16.02.2012

Le territoire et le temps

Texte de Lena Würgler | Photos de © Joëlle Misson
Jeudi matin, deux intervenants, Monsieur Luc Gwiazdzinsky, de l'Institut de géographie de Grenoble, et Monsieur André Thibault, directeur de l'Observatoire québécois des loisirs, se sont penchés sur la question de la relation entre le temps et l'espace.
Photo: © Joëlle Misson

 

Tous deux ont relevé des problèmes communs à  l’évolution des villes par rapport au temps et à  l’espace. Tout d’abord, de plus en plus de gens connaissent des problèmes de temps ; cette dimension du quotidien est une question d’actualité pour tous. En effet, plus personne ne supporte les délais, plus personne n’a de temps pour soi. Au niveau de l’espace, la ville se fragmente, les liens entre les habitants se coupent, l’individualisation devient chronique. Face à  ce problème, les deux conférenciers soulignent des adaptations en cours ou proposent des solutions diverses.

 

Luc Gwiazdzinsky appelle à  changer son regard sur la ville, et à  la voir comme une pulsation, comme un espace en mouvement. Il faut l’étudier comme une entité en trois dimensions, où le temps et l’espace sont pris en compte. Pour ce faire, il utilise des cartes graphiques, animées. Au-dessus de la carte, le temps est affiché et avance. En même temps, sur la carte, apparait l’évolution du sujet étudié. Par exemple, les magasins ouverts. Quand le temps affiche 06h00, aucun magasin n’apparait sur la carte. En revanche, à  midi, le plan se remplit de points noirs indiquant les commerces ouverts. Ces interfaces graphiques semblent une solution appropriée pour analyser la ville au travers des dimensions de l’espace et du temps.

 

Luc Gwiazdzinsky relève en outre que les comportements sont en train de changer dans le but de reprendre possession de son temps. Il évoque les « Slow Food » ou le yoga, qui devient à  la mode. D’autres événements permettent aux gens de se réapproprier des temps communs, des temps de rencontre que l’on avait perdus, comme les vides-grenier, les fêtes de voisins, etc. Chacun « peut dire stop ». Chacun peut apporter une réponse individuelle au manque de temps qui lui devient insupportable. Le grand sujet défendu par ce spécialiste des temps et des mobilités est la malléabilité, la polyvalence de la ville.
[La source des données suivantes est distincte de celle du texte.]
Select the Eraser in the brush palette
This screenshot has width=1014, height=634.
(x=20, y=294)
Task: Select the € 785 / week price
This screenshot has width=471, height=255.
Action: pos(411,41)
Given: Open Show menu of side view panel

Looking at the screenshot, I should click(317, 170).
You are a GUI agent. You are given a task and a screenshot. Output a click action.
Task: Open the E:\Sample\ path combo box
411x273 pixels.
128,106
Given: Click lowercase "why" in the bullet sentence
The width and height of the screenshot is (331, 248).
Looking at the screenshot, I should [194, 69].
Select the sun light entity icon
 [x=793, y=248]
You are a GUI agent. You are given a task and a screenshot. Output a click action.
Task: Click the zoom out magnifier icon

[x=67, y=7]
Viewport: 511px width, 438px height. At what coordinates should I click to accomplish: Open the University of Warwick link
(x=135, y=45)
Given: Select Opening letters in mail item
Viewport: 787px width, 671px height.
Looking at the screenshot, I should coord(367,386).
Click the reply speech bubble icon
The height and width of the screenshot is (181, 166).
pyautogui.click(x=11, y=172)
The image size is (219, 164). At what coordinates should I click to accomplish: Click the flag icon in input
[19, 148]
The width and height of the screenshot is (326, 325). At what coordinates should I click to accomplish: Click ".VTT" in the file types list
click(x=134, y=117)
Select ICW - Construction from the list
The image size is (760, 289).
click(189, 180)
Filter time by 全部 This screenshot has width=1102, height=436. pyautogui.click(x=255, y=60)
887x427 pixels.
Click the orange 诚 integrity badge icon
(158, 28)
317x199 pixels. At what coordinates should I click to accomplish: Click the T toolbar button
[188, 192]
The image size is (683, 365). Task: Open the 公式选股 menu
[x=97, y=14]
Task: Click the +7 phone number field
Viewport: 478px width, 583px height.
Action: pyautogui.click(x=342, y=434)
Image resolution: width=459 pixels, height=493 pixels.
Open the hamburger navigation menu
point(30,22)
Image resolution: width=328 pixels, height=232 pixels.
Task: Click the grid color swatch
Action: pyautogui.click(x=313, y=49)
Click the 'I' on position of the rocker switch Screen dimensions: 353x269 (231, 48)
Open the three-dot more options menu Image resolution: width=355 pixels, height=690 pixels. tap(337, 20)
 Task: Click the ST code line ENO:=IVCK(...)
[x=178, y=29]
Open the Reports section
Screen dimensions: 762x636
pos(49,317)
Il propose que des espaces publics ou des bâtiments soient exploités par différents usagers, pour des fonctions multiples, à  divers moments de la journée ou de la semaine afin d’en optimiser l’emploi.

 

André Thibault a lui aussi relevé des problèmes d’espace et de temps : les personnes actives voient leur temps libre diminuer, les aînés ne trouvent pas d’offre de loisirs adaptée à  leur rythme de vie. Et de manière générale, les gens perdent trop de temps à  cause de la « centralisation des services publics et commerciaux ». Au niveau de l’espace, l’éclatement de la ville, sa division en zones spécialisées (zone industrielle, commerciale ou résidentielle), l’inaccessibilité des services et des aménagements sont, selon lui, les gros points noirs actuels. Les offres de service doivent s’y adapter, de manière constante. Pour ce faire, Thibault affirme qu’il est nécessaire que les acteurs de la santé intègrent l’urbanisme et l’espace public. La santé ne doit pas être considérée uniquement comme une « absence de maladie », mais bien comme « l’expression de la qualité de la vie ». De plus, selon lui, « l’urbanisme est trop sérieux pour être laissé aux urbanistes ». Il faut donc que les acteurs de la santé interviennent dans les changements apportés à  l’environnement des habitants.

 

L’un des sujets principaux évoqués par Thibault a été le loisir, un instrument fédérateur selon lui, d’autant plus s’il est offert par des bénévoles. Le volontariat est une tradition apparemment importante au Canada, puisque les Loisirs Publics du Québec comprennent 800’000 bénévoles (c’est-à -dire 10% de la population du Québec), rassemblés en 16’000 associations. Ainsi, les gens deviennent les acteurs de leurs loisirs et non plus de simples consommateurs. Cette alliance entre le bénévolat et les loisirs permet d’éviter la solitude, de se sentir utile tout en participant à  la vie sociale. Le loisir permet, au fond, de contribuer au bien-être et à  la qualité de vie des habitants, et le bénévolat à  leur intégration sociale et à  leur valorisation personnelle.